New studies have found that 1/3 of all phishing attempts last year went after bank accounts or other financial information directly.  From 2012 this is an increase of 8.5% in financial attacks, an all-time high for phishing.  Most of these financial scams pose as a popular organization, and even worse, about half of them use either PayPal, MasterCard, Visa, or American Express’s name to seem legitimate.  Phishing attacks damage these brands reputations and make it harder for the average internet user to distinguish between real emails and scams.  Amazon is also used as a cover in most phishing attacks to fool the receiver, with Apple and E-Bay also being used.

In addition to these, recent phishing attempts have tried to exploit conference attendees by posing as hotels or travel agencies representing the conference organizers. Follow the links and instructions provided on the conference websites for searching hotels and making reservations.

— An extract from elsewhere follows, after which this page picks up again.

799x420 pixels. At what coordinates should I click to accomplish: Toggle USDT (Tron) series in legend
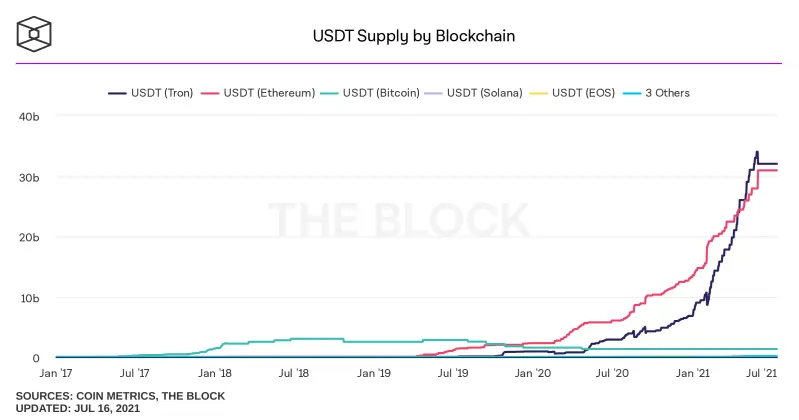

Never trust unsolicited emails or calls for sensitive information. Always be skeptical and cautious when being asked to reply to emails or follow to linked forms that request sensitive information (financial account numbers, credit card numbers, usernames and passwords) because it may be a phishing attempt.  Review our phishing page to help identify malicious communications and forward suspicious emails to before opening any links or giving any information.  It is also important to remember that phishing is not restricted to email, at least a third of phishing attacks last year were deployed via Facebook.  Be aware at all times online especially when handling sensitive information.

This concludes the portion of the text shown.